▶ **Problem requirements**:
Would you repeat exactly the part of the listing below that runs from the line containing "Given: Click the Eigenschaften checkmark icon" down to the line containing "Click the Bluetooth", inclusive, and nothing else?

▶ **Input records**:
=====

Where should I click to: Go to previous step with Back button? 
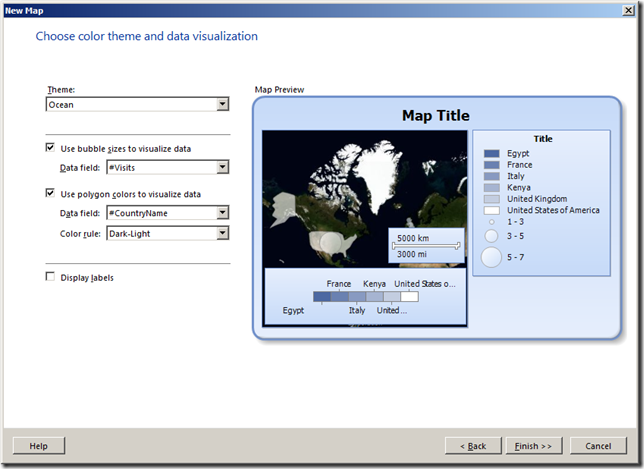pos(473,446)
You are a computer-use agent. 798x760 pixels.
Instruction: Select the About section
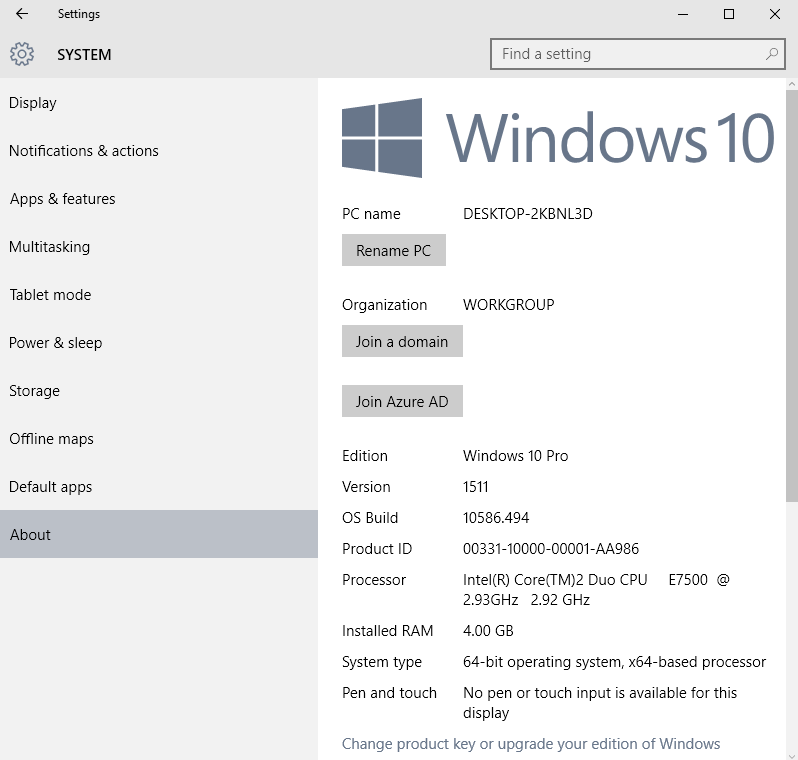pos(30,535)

=====

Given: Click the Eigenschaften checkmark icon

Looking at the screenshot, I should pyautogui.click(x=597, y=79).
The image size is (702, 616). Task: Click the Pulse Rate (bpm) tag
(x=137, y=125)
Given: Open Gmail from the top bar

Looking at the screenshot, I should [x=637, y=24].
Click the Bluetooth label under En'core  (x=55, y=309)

=====

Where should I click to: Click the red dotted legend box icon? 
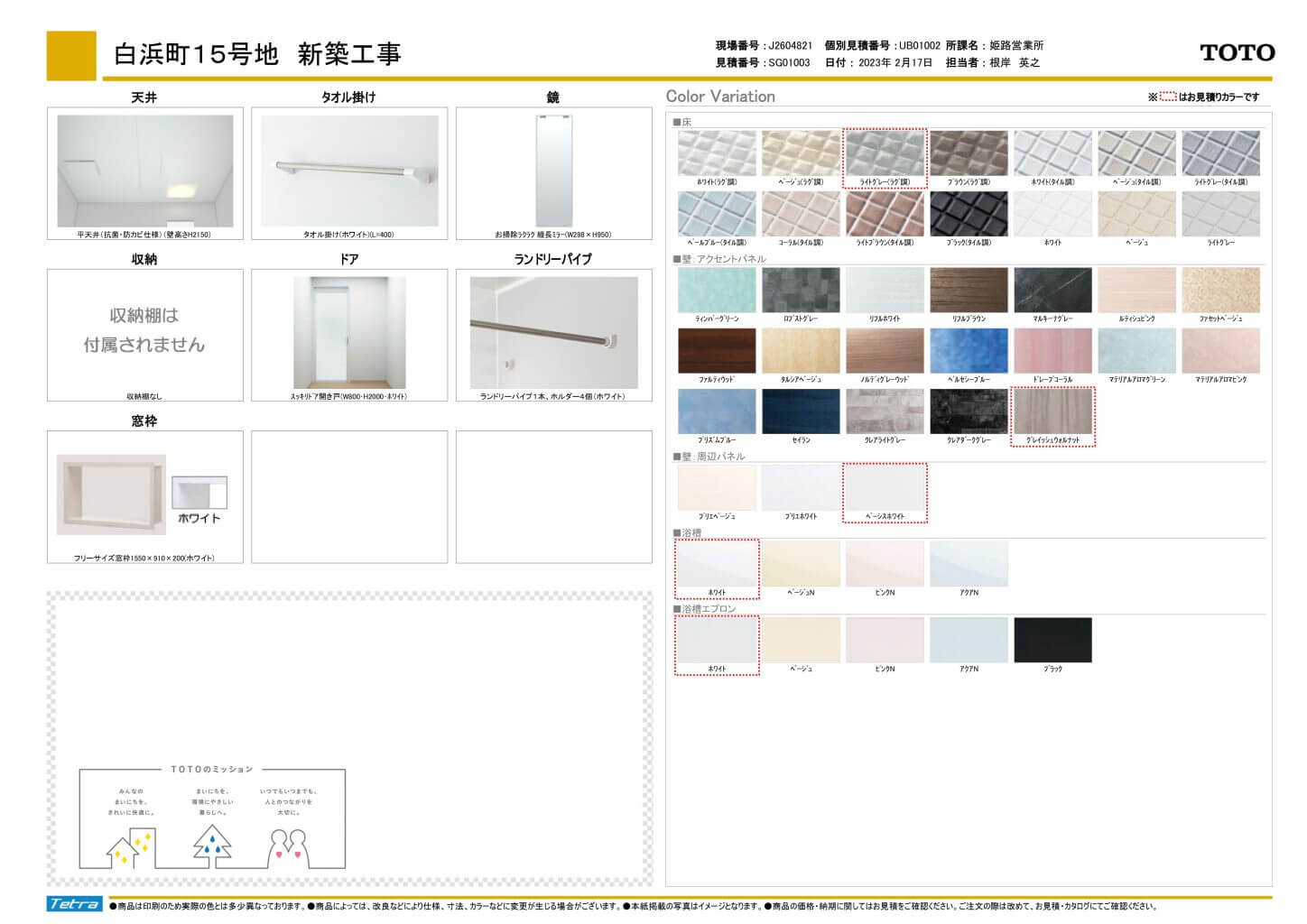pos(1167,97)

=====

▶ **Written solution**:
Given: Click the Eigenschaften checkmark icon

Looking at the screenshot, I should pyautogui.click(x=597, y=79).
The image size is (702, 616). Task: Click the Pulse Rate (bpm) tag
(x=137, y=125)
Given: Open Gmail from the top bar

Looking at the screenshot, I should [x=637, y=24].
Click the Bluetooth label under En'core  (x=55, y=309)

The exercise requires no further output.